Life’s too short to read bad books.

I recently stopped reading a book. I didn’t make it to the end. In fact, I barely made it a third of the way through. I learned this little habit from my mother: if a book doesn’t hook you in the first 100 pages, it’s time to move on. Life is too short to read a book you’re not enjoying.

Not to mention my ever-expanding TBR list means I have no shortage of (likely better) books to read.

I know that for some people, not reading a book the whole way through is bookworm blasphemy. If you’re really a bibliophile, these people say, you will feel compelled to read every last word available to you. And I’ve experienced my share of half-finished-book-guilt. I mean, someone spent how knows how long writing this, and someone thought it was good enough to publish, and enough people liked it for there to be positive blurbs on the cover. Maybe I should give it another chance.

But then the next chapter is no different, and it gets harder to give it that chance.

Apart from my mom’s sage wisdom, I blame graduate school for this. When you spend years and years forcing yourself to read things because you have to, it gets harder to force yourself to read things that you don’t have to. I get major flashbacks when trying to force myself to read something I’m not liking. It’s a pit in my stomach. Yeah, for reals. I get an actual physical reaction to reading a book I don’t enjoy.

Many books have fallen victim to the pit in my stomach. Outlander, for instance. The Namesake. Frankenstein. Books that plenty of other people adore that I just could not get through. And there’s that guilt again, and some book-related self-esteem issues. What’s wrong with me that I couldn’t get into the magic of a masterpiece like Frankenstein?

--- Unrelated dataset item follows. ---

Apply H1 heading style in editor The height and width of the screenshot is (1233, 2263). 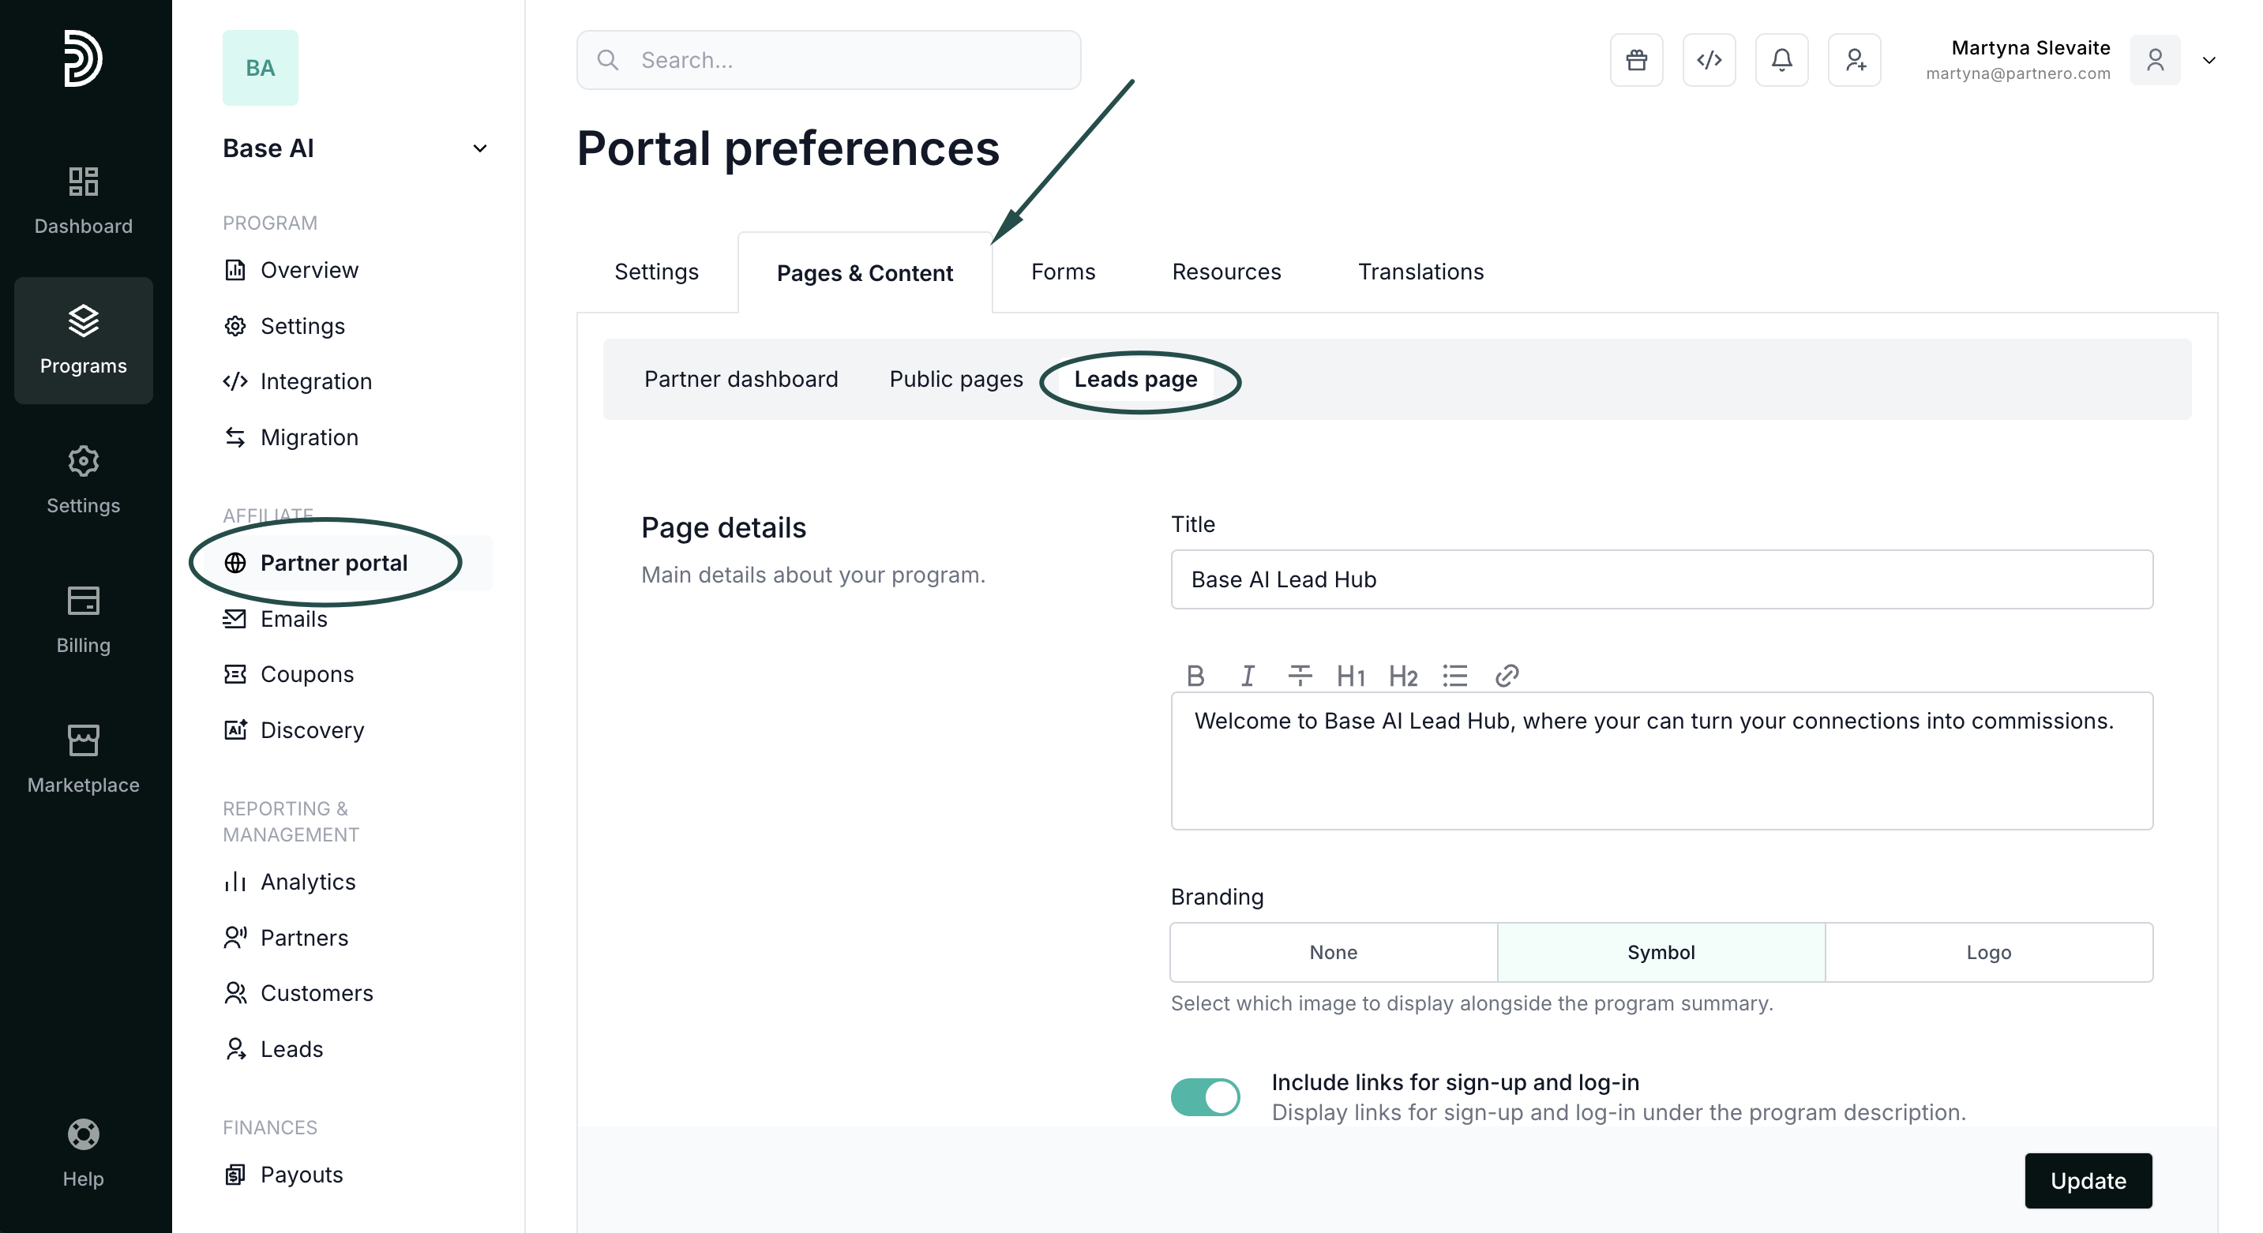(x=1350, y=675)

I’m glad that there is such a wide and wonderful world of books, and an even wider community of readers. Just because I like or don’t like a book doesn’t mean everyone else feels the same. So unless a book is truly bad (*cough* 50 Shades *cough*), I’m trying to allow myself to not feel guilty about it. Someone else can give the book the love it maybe needs. It’s like when I give someone else the pickle that came with my sandwich: just because pickles are icky to me doesn’t mean my friend should be deprived of their happy snack.